**Work to complete:**
Output every line from the beginning of the records through the line that contains "Given: Toggle visibility", exactly as it appears.

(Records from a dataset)
----

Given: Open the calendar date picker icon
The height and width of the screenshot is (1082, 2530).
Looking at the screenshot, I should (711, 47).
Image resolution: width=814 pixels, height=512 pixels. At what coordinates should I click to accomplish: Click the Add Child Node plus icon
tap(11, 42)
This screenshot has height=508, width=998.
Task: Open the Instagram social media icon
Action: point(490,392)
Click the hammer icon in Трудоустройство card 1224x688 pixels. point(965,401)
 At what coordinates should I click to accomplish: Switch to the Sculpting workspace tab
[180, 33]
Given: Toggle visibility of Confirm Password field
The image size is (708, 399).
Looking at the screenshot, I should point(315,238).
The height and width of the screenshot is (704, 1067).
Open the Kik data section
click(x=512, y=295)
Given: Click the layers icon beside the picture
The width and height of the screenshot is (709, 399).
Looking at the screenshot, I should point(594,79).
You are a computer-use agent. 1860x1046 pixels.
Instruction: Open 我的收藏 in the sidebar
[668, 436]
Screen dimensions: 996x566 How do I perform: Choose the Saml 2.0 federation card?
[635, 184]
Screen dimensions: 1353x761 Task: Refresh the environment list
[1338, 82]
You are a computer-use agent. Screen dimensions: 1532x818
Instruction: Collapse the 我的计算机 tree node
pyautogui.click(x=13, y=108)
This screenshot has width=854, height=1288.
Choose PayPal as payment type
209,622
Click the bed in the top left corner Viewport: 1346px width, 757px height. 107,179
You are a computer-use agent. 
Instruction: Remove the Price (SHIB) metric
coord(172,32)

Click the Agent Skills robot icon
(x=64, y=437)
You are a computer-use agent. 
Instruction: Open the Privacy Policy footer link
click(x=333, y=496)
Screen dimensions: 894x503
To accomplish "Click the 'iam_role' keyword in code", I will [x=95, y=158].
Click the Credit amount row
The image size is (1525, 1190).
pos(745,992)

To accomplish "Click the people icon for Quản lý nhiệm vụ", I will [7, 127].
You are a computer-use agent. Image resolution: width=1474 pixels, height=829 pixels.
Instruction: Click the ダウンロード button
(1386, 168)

----

**The answer:**
Given: Open the calendar date picker icon
The height and width of the screenshot is (1082, 2530).
Looking at the screenshot, I should (711, 47).
Image resolution: width=814 pixels, height=512 pixels. At what coordinates should I click to accomplish: Click the Add Child Node plus icon
tap(11, 42)
This screenshot has height=508, width=998.
Task: Open the Instagram social media icon
Action: point(490,392)
Click the hammer icon in Трудоустройство card 1224x688 pixels. point(965,401)
 At what coordinates should I click to accomplish: Switch to the Sculpting workspace tab
[180, 33]
Given: Toggle visibility of Confirm Password field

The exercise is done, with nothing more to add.